Take, for example, @XMenMovies Twitter handle. Started in 2010 (probably before the First Class reboot), it still has just over a half million followers, fewer than even @BatmanvSuperman. @CaptainAmerica, the biggest X-Foe at the box office, has nearly 1.2 million, despite having joined Twitter two years later. (@Avengers has 2 million.) And while the X-Men movies do well at the box office, none has ever hit the astronomical $1 billion-plus figures their other Marvel brethren do. In fact, the highest-performing X-Men movie isn't even an X-Men movie, it's *Deadpool—*which still didn’t beat Batman v Superman: Dawn of Justice in worldwide box office.
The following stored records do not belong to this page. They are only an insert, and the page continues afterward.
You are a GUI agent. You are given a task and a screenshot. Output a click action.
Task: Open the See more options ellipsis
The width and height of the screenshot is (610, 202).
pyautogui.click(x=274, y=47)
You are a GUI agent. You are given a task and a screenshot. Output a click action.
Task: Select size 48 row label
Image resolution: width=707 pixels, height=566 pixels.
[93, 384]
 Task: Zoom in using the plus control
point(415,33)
It's OK, though; we have a theory.

20th Century Fox

The X-Men movies, which began in earnest in with X-Men in 2000, have never really been built like a franchise in the sense that we understand them now. There are no Marvel Studios-eque narrative phases to them. With the exception of the Wolverine movies—which, we concede, have shredded through their welcome—no one in any X-Flick is there to serve as spinoff fodder. (Ladies and gentleman, Psylocke! Coming to theaters in 2019.) While this difference may look like a lack of cohesion, it's actually the franchise’s greatest strength. It allows each movie a looseness that other mega-franchises rarely get: Where Avengers: Age of Ultron suffered under the narrative burden of setting up the overarching premise of MCU's Phase 3, X-Men: Days of Future Past was able to just concentrate on its own story. That same freedom also allows for a left-field entry like Deadpool to get into the fray without disrupting the natural order of the universe.
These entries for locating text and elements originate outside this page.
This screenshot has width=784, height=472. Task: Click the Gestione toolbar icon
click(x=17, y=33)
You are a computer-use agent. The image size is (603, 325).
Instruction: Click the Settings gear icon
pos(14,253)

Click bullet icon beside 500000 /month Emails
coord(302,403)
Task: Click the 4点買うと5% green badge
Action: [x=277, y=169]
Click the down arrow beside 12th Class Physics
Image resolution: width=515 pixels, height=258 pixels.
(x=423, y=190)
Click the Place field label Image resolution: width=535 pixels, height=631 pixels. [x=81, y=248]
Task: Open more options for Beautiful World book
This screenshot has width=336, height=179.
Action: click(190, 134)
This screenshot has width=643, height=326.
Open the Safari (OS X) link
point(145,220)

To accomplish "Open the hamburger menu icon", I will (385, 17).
Apocalypse, meanwhile, saunters in with a white-hot (if largely underused) Oscar Isaac as the titular big bad, a handful of new X-Kids, and a full-on J.Law and just has fun. Director Bryan Singer is neither an Encyclopedia Brown of Cinematic Universes like Joss Whedon or a Killjoy Cinematic Kryptonite like Zack Snyder; he's always understood that the X-Men are a band of misfits, and has smartly avoided any pull to make them something they’re not. Mutant outcasts aren’t meant to go off into outer space to have grand adventures, they’re meant to stay on Earth and fight for equal rights while stopping demigods. And—in Singer’s movies, at least—that’s what they do.
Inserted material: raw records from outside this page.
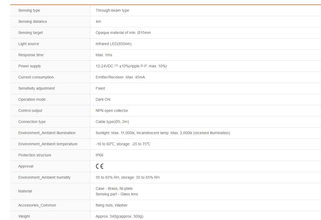This screenshot has height=220, width=321.
Task: Click the CE approval mark icon
Action: point(100,166)
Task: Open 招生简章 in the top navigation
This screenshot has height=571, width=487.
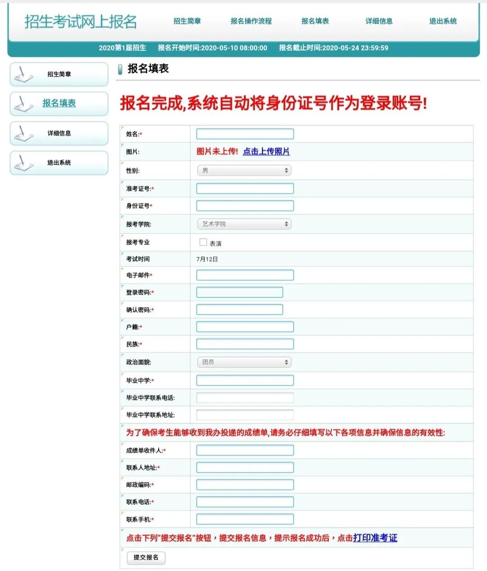Action: [187, 21]
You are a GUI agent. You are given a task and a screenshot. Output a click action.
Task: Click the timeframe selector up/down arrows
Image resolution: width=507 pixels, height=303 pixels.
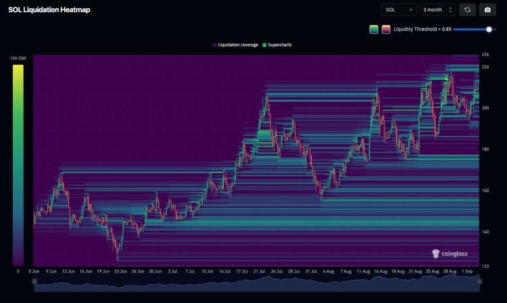pos(450,10)

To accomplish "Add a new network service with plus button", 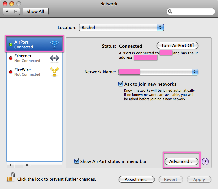I will (11, 165).
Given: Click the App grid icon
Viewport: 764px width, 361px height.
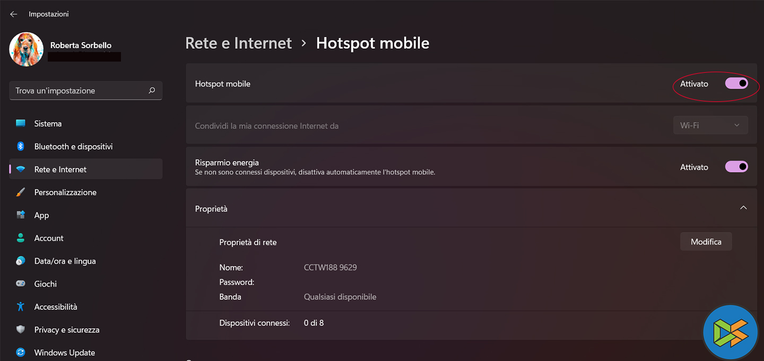Looking at the screenshot, I should pos(21,215).
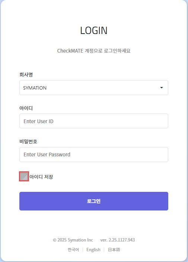Click the copyright © symbol in footer
188x262 pixels.
pyautogui.click(x=54, y=240)
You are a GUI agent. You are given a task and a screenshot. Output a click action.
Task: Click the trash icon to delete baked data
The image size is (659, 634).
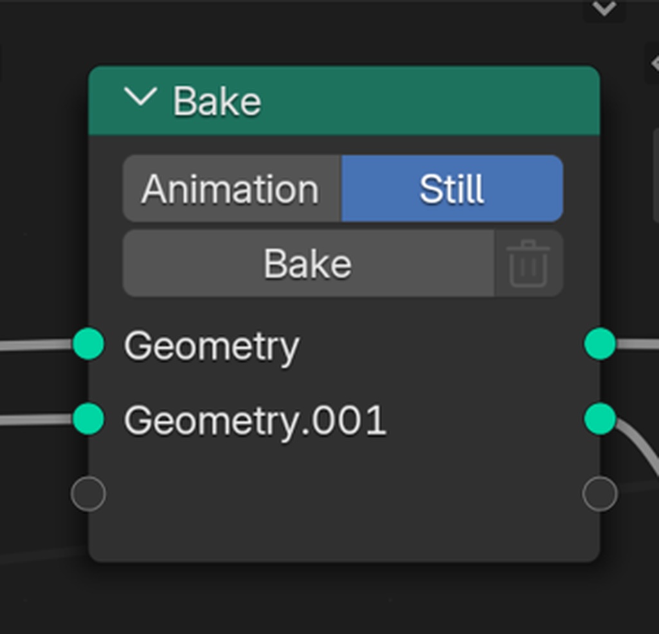tap(529, 264)
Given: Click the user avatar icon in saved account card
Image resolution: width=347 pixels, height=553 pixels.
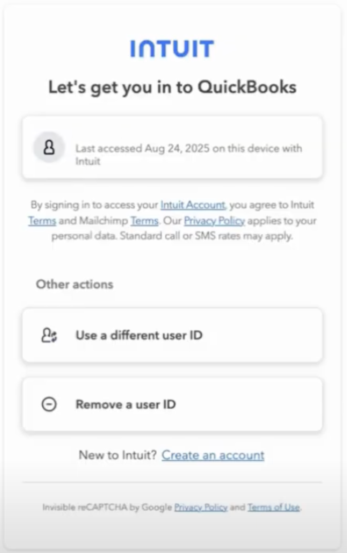Looking at the screenshot, I should [49, 147].
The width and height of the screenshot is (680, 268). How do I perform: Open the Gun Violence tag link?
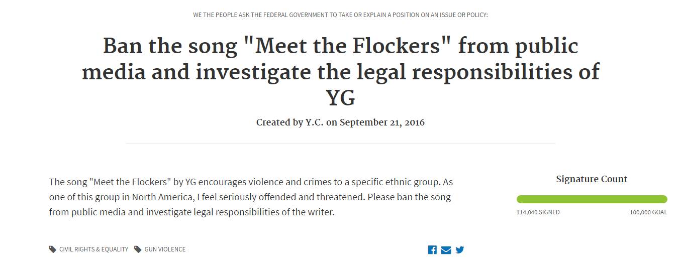pos(165,249)
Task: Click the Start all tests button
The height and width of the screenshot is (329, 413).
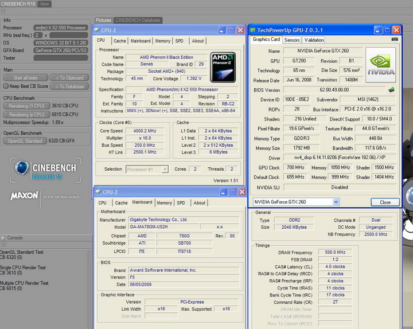Action: [25, 78]
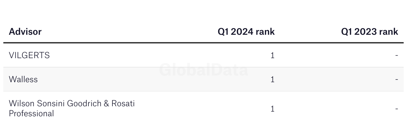The image size is (407, 139).
Task: Open the VILGERTS advisor entry
Action: pos(29,55)
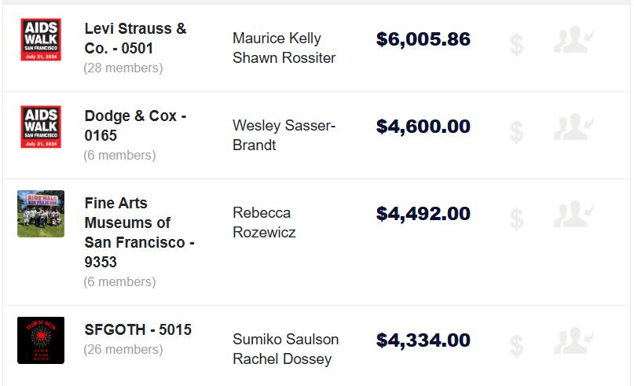Click captain name Wesley Sasser-Brandt
The image size is (634, 386).
tap(284, 135)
Take, for example, the way *Apocalypse *introduces the new Storm (Alexandra Shipp). Halle Berry played the character in four movies, but in the latest installment, Apocalypse shows up at her house, basically says "come with me if you want to be cool," and we’re off. It doesn’t take a whole movie’s worth of setup, or 10 minutes of exposition, or an A-list actor to pull off; it just happens. Same goes for the introduction of Sophie Turner as our new Jean Grey. She shows up, does some super stuff, and everyone cheers. No theatrics necessary. X-Men: Apocalypse assembles its team, gets some laughs, delivers one of those Quicksilver super-slow-mo shots, and then dukes it out for the big finish.

20th Century Fox

But again, this fancy-free-ness also ends up being the downfall of every X-Men movie. We've been trained to think that every summer blockbuster is setting up next summer’s blockbuster, and in a franchise not tied together by post-credits teases or promises of some grand narrative conclusion, a new installment doesn't ever feel like a must-see. As good as it was, Days of Future Past was overshadowed by Captain America: The Winter Soldier, Neighbors, and maybe even Guardians of the Galaxy—despite being as good as all of those films. Apocalypse, unless it has a billion-dollar box office take, runs the risk of getting lost amidst, well, Captain America: Civil War, Neighbors 2: Sorority Rising, and, hell, maybe even Doctor Strange by the time 2016 is over.

But maybe that’s supposed to be the fate of outsiders—even in the superhero movie genre. Maybe they'll always be the most talented kids in the room, largely relegated to the sidelines. Maybe that’s what makes them great; maybe if we gave them credit, they’d lose their cool. But man, if this really is the Apocalypse, it would be nice if they could get some credit before the end of the world.